● **Task details**: Lines from the one containing "Wahlen (881, 492)" through the end of the data below are to be transcribed exactly; leave out all others.

● **Given data**:
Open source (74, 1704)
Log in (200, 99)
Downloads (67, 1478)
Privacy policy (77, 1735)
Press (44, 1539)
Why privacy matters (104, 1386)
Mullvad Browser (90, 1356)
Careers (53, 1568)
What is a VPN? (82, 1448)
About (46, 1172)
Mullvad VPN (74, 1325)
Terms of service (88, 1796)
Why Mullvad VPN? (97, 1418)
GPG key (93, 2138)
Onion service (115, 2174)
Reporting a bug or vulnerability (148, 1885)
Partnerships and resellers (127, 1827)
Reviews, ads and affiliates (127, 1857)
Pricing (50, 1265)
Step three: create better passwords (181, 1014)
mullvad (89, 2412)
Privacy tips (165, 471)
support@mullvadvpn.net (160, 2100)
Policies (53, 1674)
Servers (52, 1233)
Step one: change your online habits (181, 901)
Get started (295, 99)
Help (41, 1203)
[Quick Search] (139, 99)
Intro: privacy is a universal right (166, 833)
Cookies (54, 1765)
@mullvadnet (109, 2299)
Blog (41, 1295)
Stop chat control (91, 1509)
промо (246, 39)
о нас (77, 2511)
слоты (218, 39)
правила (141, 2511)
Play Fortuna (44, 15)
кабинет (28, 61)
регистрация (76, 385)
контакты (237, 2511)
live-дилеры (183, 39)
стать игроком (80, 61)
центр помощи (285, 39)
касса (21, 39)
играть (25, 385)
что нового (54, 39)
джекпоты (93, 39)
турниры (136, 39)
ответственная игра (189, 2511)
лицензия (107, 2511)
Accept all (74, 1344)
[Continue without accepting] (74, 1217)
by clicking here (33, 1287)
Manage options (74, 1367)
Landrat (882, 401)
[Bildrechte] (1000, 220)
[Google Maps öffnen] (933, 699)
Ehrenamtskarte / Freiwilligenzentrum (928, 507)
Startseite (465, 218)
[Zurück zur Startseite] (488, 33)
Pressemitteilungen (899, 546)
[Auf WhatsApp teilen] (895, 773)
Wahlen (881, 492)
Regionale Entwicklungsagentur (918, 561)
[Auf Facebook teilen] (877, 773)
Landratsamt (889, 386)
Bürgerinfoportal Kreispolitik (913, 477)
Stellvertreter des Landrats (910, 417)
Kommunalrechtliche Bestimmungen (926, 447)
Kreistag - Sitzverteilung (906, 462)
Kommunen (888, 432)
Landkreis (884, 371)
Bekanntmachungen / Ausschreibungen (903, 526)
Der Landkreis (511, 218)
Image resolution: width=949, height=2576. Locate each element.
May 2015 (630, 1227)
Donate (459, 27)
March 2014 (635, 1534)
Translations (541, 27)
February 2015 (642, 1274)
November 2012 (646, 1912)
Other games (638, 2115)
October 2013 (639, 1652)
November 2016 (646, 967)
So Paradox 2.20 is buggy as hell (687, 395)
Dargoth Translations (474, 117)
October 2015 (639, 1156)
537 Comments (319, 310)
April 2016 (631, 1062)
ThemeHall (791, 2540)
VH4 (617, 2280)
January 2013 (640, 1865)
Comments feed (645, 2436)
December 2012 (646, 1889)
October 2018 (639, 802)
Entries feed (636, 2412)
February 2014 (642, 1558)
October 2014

● **Exercise solution**:
Wahlen (881, 492)
Regionale Entwicklungsagentur (918, 561)
[Auf Facebook teilen] (877, 773)
Landratsamt (889, 386)
Bürgerinfoportal Kreispolitik (913, 477)
Stellvertreter des Landrats (910, 417)
Kommunalrechtliche Bestimmungen (926, 447)
Kreistag - Sitzverteilung (906, 462)
Kommunen (888, 432)
Landkreis (884, 371)
Bekanntmachungen / Ausschreibungen (903, 526)
Der Landkreis (511, 218)
Image resolution: width=949, height=2576. Locate each element.
May 2015 (630, 1227)
Donate (459, 27)
March 2014 (635, 1534)
Translations (541, 27)
February 2015 (642, 1274)
November 2012 (646, 1912)
Other games (638, 2115)
October 2013 (639, 1652)
November 2016 (646, 967)
So Paradox 2.20 is buggy as hell (687, 395)
Dargoth Translations (474, 117)
October 2015 (639, 1156)
537 Comments (319, 310)
April 2016 (631, 1062)
ThemeHall (791, 2540)
VH4 (617, 2280)
January 2013 (640, 1865)
Comments feed (645, 2436)
December 2012 (646, 1889)
October 2018 (639, 802)
Entries feed (636, 2412)
February 2014 (642, 1558)
October 2014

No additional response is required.